INSTRUCTIONS FOR THE TASK> Output the full piece below on the power of lived experience with bipolar disorder, word for word.

SELECTED EXCERPT>
The power of lived experience
Before I found answers, I found people.
After I was diagnosed with bipolar disorder, I spent months, and years, deeply depressed. I was not only grieving the life I thought I would have, but also trying to understand what the diagnosis meant for my future.
Much of what I encountered focused on symptoms, risks, prognosis, and pathology. I could find books. I could read the DSM. I could learn the clinical language. What I could not find was myself. What I needed most was not another description of bipolar disorder. I needed proof that meaningful life was still possible.
Eventually, I found that proof online. I found people living with bipolar disorder who were honest about their struggles and equally honest about their successes. Some were in the middle of episodes. Some were recovering. Some were decades into their journeys. Together, they showed me something that no diagnostic manual ever could: there is no single way to live with bipolar disorder.
I met people with bipolar disorder who were doctors, lawyers, teachers, engineers, social workers, artists, parents, and advocates. I saw people who had experienced psychosis, hospitalization, homelessness, profound depression, and devastating loss, yet continued to build lives filled with meaning, purpose, love, and contribution.
They were not inspirational because they were perfect. They were inspirational because they were real.
The power of lived experience cannot be overstated because there is a unique kind of understanding that comes from someone who has walked a similar path.
Professional expertise is valuable. Research is valuable. Treatment is valuable. But there are some truths that can only be learned by living them.
There is a difference between reading about despair and surviving it. There is a difference between studying stigma and carrying it. There is a difference between understanding recovery as a concept and fighting for it day after day.
When I struggled, I had people online going through it with me. Their stories reminded me that I was not uniquely broken. Their honesty helped me feel less ashamed. And perhaps most importantly, those who were further along in their journeys allowed me to borrow hope when I could not generate any of my own.
Hope is contagious.
Sometimes recovery begins when we witness someone else's. Sometimes we need another person to hold a vision of our future before we are capable of seeing it ourselves.

SUPPLIED INFORMATION>
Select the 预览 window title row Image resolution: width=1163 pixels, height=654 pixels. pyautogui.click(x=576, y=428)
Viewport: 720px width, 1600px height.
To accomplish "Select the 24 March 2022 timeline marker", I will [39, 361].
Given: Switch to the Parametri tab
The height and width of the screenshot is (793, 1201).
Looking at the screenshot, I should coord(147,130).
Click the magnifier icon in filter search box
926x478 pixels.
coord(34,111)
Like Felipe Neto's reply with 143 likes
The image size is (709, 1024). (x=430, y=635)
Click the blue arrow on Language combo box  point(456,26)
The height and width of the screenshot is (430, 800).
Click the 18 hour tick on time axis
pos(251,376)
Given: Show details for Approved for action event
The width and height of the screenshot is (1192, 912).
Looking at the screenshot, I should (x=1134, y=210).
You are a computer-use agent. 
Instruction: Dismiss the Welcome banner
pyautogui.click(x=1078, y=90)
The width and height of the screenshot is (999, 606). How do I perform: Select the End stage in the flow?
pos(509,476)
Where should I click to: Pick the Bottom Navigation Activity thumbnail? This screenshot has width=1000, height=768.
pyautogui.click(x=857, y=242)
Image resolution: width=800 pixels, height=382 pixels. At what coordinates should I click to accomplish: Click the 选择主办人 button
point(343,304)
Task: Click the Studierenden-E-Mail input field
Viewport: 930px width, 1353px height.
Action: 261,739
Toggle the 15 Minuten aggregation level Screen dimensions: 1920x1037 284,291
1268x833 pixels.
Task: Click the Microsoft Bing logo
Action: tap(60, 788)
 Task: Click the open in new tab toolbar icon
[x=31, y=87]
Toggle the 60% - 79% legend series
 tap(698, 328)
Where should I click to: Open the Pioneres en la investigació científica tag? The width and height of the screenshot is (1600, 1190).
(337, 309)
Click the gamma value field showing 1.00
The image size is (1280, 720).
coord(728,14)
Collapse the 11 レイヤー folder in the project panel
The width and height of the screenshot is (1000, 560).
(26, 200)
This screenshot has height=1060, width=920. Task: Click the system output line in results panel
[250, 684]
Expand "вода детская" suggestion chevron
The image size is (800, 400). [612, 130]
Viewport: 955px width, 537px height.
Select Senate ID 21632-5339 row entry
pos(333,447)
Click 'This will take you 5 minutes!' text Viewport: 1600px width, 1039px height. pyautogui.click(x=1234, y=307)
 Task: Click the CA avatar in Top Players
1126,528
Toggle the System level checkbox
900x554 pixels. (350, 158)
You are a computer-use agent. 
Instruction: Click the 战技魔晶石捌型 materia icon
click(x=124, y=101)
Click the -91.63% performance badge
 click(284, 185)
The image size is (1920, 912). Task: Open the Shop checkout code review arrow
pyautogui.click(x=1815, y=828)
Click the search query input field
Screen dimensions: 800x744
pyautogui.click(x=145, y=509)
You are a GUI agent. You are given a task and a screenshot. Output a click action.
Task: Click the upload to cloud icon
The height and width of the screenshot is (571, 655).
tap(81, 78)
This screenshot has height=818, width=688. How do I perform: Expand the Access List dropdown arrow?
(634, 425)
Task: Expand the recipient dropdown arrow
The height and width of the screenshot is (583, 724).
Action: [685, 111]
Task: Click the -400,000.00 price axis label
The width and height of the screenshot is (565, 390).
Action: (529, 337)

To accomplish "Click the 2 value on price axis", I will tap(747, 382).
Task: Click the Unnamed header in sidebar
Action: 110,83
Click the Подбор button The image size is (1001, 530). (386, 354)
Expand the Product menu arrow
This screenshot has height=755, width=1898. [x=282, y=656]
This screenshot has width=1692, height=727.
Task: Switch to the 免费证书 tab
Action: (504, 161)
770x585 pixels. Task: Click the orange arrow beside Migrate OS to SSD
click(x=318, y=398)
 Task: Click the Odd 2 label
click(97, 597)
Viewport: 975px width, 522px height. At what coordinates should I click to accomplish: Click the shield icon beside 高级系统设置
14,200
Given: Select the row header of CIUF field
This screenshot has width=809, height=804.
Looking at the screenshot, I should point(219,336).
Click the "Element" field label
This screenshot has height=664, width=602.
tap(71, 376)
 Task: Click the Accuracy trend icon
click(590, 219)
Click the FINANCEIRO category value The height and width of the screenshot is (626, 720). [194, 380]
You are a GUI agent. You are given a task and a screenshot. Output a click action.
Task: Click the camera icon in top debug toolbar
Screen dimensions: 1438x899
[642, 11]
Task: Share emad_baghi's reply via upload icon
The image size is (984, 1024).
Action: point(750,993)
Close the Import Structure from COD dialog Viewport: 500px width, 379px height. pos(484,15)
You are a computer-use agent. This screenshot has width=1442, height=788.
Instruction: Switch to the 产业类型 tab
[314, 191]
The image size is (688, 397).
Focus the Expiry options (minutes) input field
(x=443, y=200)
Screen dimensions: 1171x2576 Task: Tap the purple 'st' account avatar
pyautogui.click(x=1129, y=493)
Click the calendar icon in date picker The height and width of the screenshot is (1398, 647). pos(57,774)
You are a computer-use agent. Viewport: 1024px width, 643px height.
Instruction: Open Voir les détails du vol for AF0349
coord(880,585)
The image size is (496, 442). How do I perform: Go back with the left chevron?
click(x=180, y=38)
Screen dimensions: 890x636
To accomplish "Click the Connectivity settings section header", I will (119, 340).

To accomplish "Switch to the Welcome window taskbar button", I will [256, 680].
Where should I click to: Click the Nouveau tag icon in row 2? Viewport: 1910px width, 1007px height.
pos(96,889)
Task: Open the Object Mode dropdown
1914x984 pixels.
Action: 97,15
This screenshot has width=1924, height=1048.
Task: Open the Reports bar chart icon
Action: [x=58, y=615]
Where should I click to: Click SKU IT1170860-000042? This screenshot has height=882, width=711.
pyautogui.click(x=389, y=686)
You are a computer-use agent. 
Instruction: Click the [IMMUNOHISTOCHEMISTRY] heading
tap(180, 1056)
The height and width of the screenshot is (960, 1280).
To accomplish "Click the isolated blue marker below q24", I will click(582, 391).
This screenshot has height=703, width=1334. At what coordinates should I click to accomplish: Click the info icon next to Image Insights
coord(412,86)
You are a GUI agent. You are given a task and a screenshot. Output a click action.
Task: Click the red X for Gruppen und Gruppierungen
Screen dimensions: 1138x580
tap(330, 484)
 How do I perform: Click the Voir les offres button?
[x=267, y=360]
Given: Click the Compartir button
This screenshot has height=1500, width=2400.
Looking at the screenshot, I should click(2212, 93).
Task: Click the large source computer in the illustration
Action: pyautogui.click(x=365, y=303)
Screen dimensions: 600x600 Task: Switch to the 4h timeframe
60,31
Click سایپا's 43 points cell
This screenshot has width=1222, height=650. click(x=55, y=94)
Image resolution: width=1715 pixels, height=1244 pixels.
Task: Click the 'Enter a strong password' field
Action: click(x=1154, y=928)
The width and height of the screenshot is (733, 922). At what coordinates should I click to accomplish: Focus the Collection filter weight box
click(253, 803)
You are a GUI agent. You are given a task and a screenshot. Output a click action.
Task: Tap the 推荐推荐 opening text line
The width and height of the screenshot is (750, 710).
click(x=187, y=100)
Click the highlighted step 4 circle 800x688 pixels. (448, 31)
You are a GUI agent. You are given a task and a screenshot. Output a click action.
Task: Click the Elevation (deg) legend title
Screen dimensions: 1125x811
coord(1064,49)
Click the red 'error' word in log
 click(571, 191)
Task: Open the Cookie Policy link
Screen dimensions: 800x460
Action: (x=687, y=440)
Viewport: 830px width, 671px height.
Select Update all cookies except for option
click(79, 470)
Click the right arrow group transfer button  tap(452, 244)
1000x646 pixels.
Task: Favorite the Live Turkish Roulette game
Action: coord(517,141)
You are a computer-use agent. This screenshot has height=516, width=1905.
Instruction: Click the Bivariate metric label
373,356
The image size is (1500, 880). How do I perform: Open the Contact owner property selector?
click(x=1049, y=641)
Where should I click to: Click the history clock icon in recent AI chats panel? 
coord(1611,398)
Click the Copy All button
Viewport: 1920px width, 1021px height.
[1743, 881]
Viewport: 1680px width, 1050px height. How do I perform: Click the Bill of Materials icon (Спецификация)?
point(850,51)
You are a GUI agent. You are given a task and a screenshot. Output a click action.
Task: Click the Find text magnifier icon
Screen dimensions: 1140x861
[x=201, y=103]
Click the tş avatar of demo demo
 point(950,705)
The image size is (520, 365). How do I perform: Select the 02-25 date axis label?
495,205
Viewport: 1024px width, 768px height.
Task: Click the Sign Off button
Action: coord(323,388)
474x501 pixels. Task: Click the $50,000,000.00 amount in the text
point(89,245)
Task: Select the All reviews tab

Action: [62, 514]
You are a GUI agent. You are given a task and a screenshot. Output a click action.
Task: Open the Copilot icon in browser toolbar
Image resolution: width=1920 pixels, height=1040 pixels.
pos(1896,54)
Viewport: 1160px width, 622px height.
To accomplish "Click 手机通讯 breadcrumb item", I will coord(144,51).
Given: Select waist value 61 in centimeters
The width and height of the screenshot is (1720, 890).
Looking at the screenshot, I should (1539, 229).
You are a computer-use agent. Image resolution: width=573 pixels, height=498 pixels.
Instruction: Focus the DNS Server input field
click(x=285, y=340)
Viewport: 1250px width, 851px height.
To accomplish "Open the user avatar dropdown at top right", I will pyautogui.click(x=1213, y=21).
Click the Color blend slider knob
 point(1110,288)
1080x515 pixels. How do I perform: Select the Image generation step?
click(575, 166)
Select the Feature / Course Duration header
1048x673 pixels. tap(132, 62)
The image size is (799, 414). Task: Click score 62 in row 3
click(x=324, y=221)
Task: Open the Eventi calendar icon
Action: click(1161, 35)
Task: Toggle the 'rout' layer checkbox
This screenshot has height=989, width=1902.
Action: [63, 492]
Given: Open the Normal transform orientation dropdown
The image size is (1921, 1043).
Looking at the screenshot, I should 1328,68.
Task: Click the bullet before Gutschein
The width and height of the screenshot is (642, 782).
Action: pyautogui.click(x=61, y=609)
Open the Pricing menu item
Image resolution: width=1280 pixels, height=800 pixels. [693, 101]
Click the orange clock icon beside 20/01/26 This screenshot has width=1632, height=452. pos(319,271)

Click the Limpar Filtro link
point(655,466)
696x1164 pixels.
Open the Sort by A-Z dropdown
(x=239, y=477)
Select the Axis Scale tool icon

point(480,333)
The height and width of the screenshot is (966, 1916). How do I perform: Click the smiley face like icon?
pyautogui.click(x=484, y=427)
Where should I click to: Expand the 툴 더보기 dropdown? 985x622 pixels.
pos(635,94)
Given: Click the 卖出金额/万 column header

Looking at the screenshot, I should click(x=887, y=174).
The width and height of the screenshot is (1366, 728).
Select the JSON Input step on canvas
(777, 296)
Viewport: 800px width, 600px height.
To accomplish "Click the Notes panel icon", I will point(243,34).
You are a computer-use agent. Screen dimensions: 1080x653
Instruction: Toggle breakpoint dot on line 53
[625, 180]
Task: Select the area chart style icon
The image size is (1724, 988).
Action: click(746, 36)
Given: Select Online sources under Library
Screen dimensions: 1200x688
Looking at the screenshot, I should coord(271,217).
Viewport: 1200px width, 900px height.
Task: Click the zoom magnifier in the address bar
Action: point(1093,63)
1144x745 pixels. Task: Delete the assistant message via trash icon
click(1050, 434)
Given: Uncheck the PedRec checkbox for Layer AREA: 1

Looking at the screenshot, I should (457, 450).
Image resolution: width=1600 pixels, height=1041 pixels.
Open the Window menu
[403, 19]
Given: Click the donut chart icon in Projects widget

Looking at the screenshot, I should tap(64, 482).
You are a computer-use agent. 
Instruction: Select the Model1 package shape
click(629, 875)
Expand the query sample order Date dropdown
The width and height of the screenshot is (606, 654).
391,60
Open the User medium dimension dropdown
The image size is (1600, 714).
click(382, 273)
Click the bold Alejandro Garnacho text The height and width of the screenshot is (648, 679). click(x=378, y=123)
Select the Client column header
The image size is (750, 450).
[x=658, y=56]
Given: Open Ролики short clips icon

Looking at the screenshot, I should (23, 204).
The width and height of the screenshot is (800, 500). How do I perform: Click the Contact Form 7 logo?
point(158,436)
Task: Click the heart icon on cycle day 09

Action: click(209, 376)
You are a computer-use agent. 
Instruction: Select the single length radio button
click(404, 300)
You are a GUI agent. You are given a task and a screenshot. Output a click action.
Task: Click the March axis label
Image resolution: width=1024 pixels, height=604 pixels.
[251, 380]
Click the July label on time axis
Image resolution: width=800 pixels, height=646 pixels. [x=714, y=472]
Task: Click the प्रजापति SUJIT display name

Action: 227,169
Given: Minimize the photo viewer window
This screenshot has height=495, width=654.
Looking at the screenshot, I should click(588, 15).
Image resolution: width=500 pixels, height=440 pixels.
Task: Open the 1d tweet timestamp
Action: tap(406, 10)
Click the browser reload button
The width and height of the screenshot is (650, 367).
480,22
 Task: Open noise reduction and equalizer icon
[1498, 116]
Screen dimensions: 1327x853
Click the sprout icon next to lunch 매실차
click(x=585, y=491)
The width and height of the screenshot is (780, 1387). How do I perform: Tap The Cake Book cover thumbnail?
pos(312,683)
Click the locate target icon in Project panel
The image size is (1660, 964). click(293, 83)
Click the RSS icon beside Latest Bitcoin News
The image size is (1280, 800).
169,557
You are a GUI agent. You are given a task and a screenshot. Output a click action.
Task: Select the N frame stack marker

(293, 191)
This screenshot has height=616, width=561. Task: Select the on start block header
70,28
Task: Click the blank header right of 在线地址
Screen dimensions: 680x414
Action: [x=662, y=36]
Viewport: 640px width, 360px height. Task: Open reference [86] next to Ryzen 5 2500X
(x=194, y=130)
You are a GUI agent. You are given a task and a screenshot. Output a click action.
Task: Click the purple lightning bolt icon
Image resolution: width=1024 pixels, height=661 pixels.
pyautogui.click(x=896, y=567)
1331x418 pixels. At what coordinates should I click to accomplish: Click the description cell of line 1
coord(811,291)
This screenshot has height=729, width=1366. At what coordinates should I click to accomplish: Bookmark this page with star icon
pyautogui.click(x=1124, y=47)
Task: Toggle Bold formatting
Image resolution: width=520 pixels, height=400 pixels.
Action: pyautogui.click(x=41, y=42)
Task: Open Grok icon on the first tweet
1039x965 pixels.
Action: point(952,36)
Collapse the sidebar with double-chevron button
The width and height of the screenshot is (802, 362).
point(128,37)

ANSWER BOX>
The power of lived experience
Before I found answers, I found people.
After I was diagnosed with bipolar disorder, I spent months, and years, deeply depressed. I was not only grieving the life I thought I would have, but also trying to understand what the diagnosis meant for my future.
Much of what I encountered focused on symptoms, risks, prognosis, and pathology. I could find books. I could read the DSM. I could learn the clinical language. What I could not find was myself. What I needed most was not another description of bipolar disorder. I needed proof that meaningful life was still possible.
Eventually, I found that proof online. I found people living with bipolar disorder who were honest about their struggles and equally honest about their successes. Some were in the middle of episodes. Some were recovering. Some were decades into their journeys. Together, they showed me something that no diagnostic manual ever could: there is no single way to live with bipolar disorder.
I met people with bipolar disorder who were doctors, lawyers, teachers, engineers, social workers, artists, parents, and advocates. I saw people who had experienced psychosis, hospitalization, homelessness, profound depression, and devastating loss, yet continued to build lives filled with meaning, purpose, love, and contribution.
They were not inspirational because they were perfect. They were inspirational because they were real.
The power of lived experience cannot be overstated because there is a unique kind of understanding that comes from someone who has walked a similar path.
Professional expertise is valuable. Research is valuable. Treatment is valuable. But there are some truths that can only be learned by living them.
There is a difference between reading about despair and surviving it. There is a difference between studying stigma and carrying it. There is a difference between understanding recovery as a concept and fighting for it day after day.
When I struggled, I had people online going through it with me. Their stories reminded me that I was not uniquely broken. Their honesty helped me feel less ashamed. And perhaps most importantly, those who were further along in their journeys allowed me to borrow hope when I could not generate any of my own.
Hope is contagious.
Sometimes recovery begins when we witness someone else's. Sometimes we need another person to hold a vision of our future before we are capable of seeing it ourselves.